Begin Data for processing
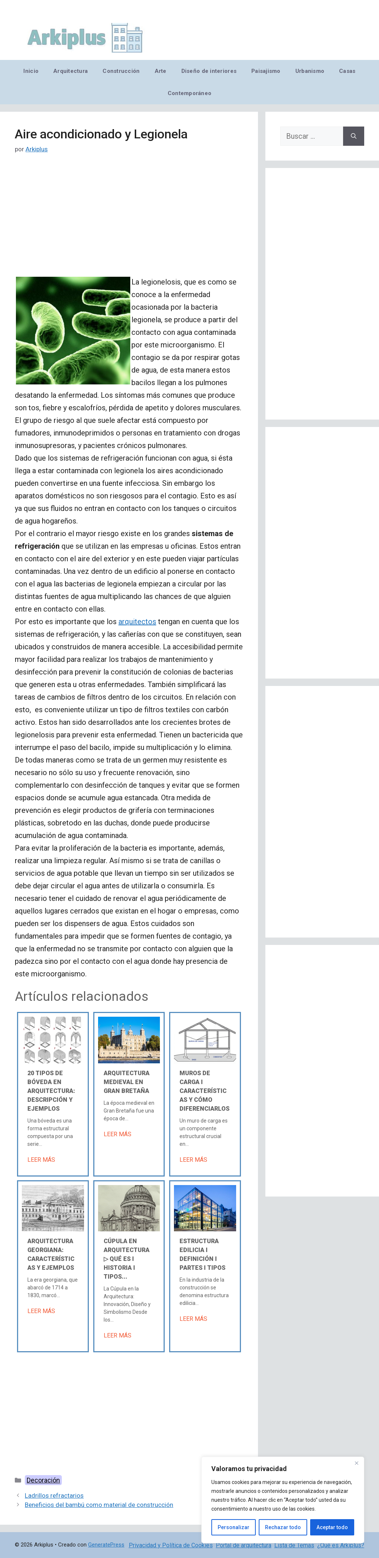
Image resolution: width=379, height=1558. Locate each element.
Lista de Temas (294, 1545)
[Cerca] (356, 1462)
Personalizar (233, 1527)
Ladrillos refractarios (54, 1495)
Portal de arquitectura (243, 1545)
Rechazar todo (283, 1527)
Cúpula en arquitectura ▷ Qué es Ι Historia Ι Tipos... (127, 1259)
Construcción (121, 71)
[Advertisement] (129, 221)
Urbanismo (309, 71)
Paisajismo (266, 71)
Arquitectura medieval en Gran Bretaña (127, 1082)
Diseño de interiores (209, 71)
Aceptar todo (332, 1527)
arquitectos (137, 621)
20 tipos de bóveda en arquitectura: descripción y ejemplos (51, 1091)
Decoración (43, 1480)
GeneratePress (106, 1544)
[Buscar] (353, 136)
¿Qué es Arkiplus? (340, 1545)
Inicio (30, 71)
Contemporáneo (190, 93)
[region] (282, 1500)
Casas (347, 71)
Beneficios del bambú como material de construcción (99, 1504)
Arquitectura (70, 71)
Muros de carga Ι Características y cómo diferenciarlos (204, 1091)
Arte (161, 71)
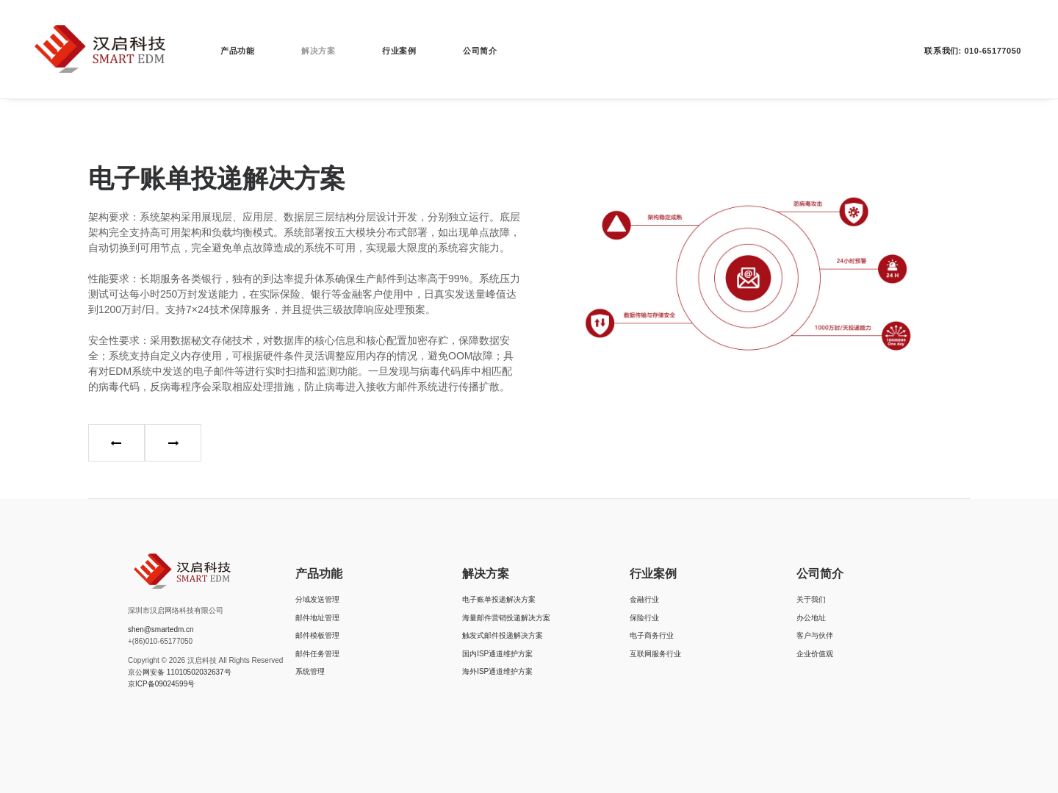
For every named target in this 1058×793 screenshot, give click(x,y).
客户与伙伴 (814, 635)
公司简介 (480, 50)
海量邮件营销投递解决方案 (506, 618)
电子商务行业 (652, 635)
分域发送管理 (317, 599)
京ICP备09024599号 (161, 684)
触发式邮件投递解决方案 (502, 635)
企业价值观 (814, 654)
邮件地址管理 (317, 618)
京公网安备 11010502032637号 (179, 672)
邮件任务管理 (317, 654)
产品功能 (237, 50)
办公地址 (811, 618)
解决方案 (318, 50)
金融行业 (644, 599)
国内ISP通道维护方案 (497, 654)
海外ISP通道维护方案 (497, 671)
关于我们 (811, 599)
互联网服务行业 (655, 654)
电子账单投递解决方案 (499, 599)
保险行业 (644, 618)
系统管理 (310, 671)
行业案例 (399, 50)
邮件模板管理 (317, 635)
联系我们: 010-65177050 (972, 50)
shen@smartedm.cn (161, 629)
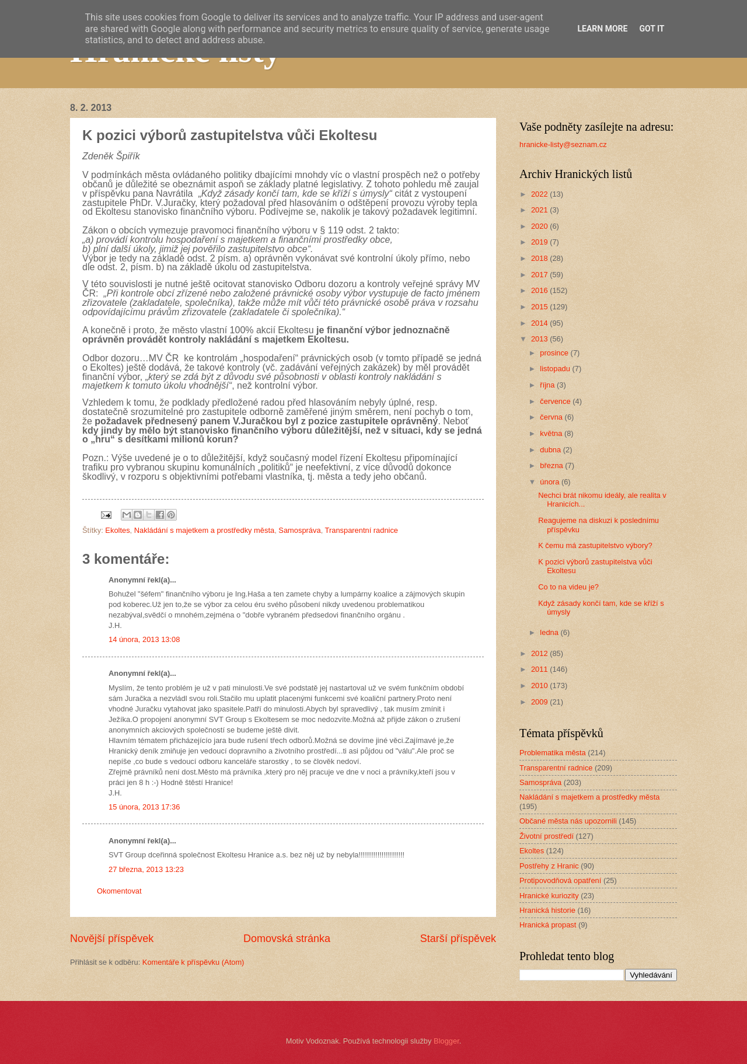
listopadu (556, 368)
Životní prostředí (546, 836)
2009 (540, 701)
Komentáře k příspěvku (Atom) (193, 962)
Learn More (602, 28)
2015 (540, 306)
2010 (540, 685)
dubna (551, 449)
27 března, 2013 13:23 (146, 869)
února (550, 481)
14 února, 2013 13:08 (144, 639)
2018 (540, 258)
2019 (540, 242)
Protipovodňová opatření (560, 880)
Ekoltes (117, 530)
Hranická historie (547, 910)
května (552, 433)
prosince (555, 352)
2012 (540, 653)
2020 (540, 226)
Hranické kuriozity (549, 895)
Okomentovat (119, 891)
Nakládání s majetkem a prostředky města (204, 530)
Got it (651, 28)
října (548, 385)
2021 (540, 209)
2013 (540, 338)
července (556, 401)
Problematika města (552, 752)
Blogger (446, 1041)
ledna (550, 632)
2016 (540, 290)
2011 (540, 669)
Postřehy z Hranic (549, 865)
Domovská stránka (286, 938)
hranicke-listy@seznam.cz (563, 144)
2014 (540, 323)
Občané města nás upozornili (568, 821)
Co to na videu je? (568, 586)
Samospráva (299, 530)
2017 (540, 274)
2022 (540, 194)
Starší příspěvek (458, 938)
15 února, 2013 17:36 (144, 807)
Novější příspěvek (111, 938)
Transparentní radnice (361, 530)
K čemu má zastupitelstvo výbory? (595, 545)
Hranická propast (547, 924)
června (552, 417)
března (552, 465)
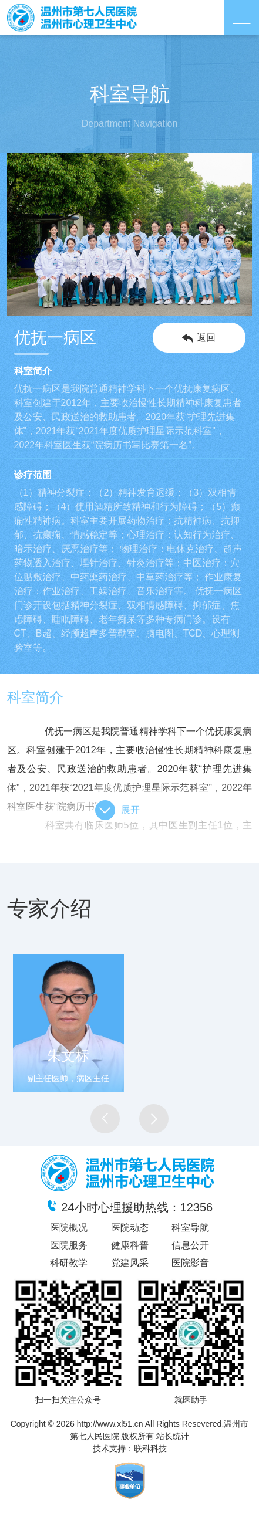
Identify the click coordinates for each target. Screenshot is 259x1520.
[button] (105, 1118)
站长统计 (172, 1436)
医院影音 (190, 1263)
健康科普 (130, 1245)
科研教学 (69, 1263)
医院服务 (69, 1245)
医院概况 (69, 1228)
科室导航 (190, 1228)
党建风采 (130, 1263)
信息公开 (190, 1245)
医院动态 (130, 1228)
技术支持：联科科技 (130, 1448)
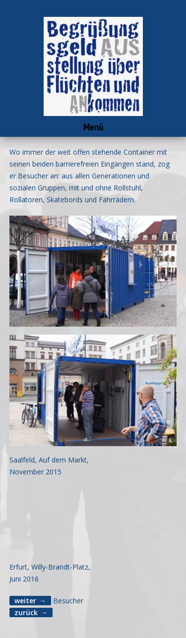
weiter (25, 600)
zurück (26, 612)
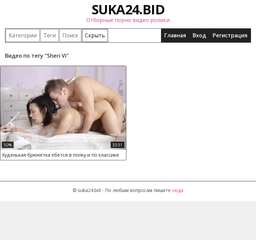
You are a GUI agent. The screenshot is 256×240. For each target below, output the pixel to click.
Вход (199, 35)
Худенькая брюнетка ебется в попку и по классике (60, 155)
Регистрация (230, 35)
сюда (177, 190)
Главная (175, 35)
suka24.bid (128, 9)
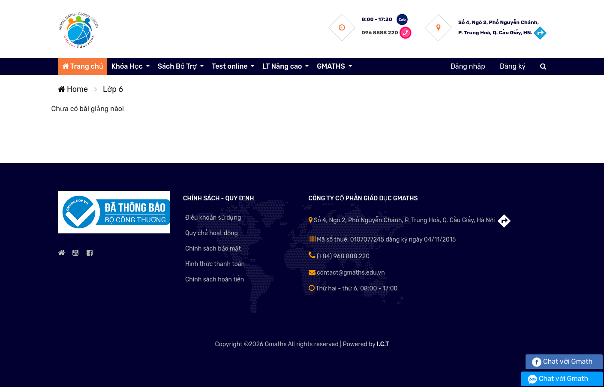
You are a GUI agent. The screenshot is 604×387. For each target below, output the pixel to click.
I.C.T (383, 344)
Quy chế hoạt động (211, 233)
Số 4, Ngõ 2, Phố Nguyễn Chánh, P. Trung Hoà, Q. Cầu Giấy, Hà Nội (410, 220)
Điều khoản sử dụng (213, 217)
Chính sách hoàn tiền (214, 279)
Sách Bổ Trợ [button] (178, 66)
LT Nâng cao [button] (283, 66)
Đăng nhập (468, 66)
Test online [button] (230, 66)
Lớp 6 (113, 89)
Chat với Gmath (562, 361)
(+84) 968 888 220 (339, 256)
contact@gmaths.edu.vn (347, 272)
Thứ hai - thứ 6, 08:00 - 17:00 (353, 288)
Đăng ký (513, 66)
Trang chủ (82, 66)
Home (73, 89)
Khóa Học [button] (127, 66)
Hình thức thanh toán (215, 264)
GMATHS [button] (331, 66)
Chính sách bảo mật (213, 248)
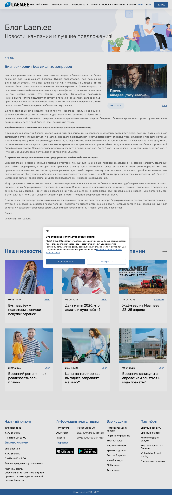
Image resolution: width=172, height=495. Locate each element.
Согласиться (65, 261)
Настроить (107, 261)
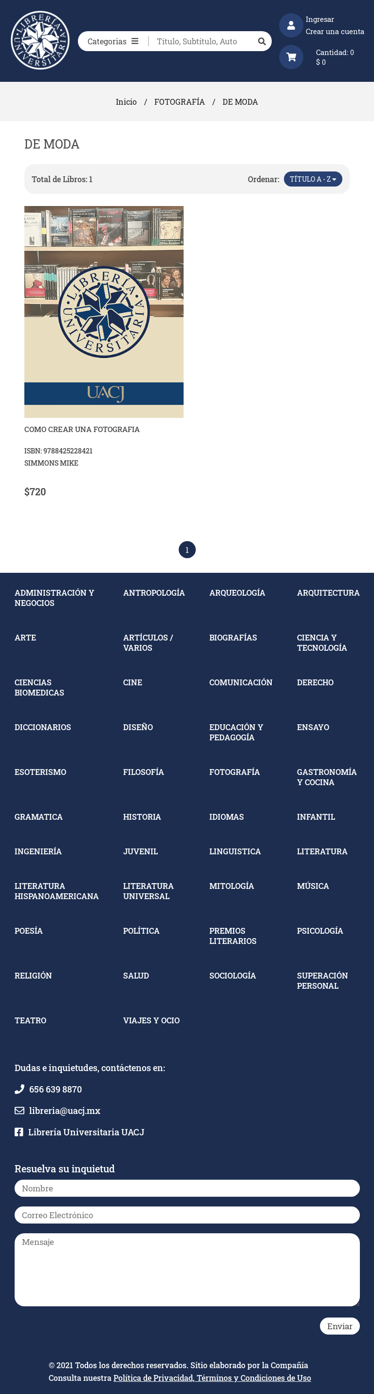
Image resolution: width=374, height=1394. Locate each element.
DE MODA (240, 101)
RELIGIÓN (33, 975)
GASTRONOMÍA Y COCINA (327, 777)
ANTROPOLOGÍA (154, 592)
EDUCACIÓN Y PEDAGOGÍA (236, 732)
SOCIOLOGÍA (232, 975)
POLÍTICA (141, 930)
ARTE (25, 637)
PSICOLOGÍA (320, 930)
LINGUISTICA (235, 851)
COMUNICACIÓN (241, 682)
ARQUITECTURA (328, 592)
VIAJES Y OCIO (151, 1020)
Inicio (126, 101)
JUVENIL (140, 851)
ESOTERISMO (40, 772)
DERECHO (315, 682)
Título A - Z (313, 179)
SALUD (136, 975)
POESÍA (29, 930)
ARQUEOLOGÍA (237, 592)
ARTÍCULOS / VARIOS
End Data for processing
Repeat word for word the part of the data that opens with the line containing "Inicio (30, 71)" and closes with the line containing "Co to na videu je? (568, 586)", including both of those lines. Leave the pictures out of your answer.

Inicio (30, 71)
Contemporáneo (190, 93)
[region] (282, 1500)
Casas (347, 71)
Beneficios del bambú como material de construcción (99, 1504)
Arquitectura (70, 71)
Muros de carga Ι Características y cómo diferenciarlos (204, 1091)
Arte (161, 71)
For every named target in this 1058×793 screenshot, give click(x,y).
客户与伙伴 (814, 635)
公司简介 (480, 50)
海量邮件营销投递解决方案 (506, 618)
电子商务行业 (652, 635)
分域发送管理 (317, 599)
京ICP备09024599号 (161, 684)
触发式邮件投递解决方案 (502, 635)
企业价值观 (814, 654)
邮件地址管理 (317, 618)
京公网安备 11010502032637号 (179, 672)
邮件任务管理 (317, 654)
产品功能 (237, 50)
办公地址 (811, 618)
解决方案 (318, 50)
金融行业 (644, 599)
国内ISP通道维护方案 (497, 654)
海外ISP通道维护方案 (497, 671)
关于我们 (811, 599)
互联网服务行业 (655, 654)
电子账单投递解决方案 (499, 599)
保险行业 (644, 618)
系统管理 (310, 671)
行业案例 (399, 50)
邮件模板管理 (317, 635)
联系我们: 010-65177050 (972, 50)
shen@smartedm.cn (161, 629)
listopadu (556, 368)
Životní prostředí (546, 836)
2009 (540, 701)
Komentáře k příspěvku (Atom) (193, 962)
Learn More (602, 28)
2015 (540, 306)
2010 (540, 685)
dubna (551, 449)
27 března, 2013 13:23 (146, 869)
února (550, 481)
14 února, 2013 13:08 (144, 639)
2018 (540, 258)
2019 (540, 242)
Protipovodňová opatření (560, 880)
Ekoltes (117, 530)
Hranická historie (547, 910)
května (552, 433)
prosince (555, 352)
2012 (540, 653)
2020 (540, 226)
Hranické kuriozity (549, 895)
Okomentovat (119, 891)
Nakládání s majetkem a prostředky města (204, 530)
Got it (651, 28)
října (548, 385)
2021 (540, 209)
2013 (540, 338)
července (556, 401)
Problematika města (552, 752)
Blogger (446, 1041)
ledna (550, 632)
2016 (540, 290)
2011 (540, 669)
Postřehy z Hranic (549, 865)
Domovská stránka (286, 938)
hranicke-listy@seznam.cz (563, 144)
2014 (540, 323)
Občané města nás upozornili (568, 821)
Co to na videu je? (568, 586)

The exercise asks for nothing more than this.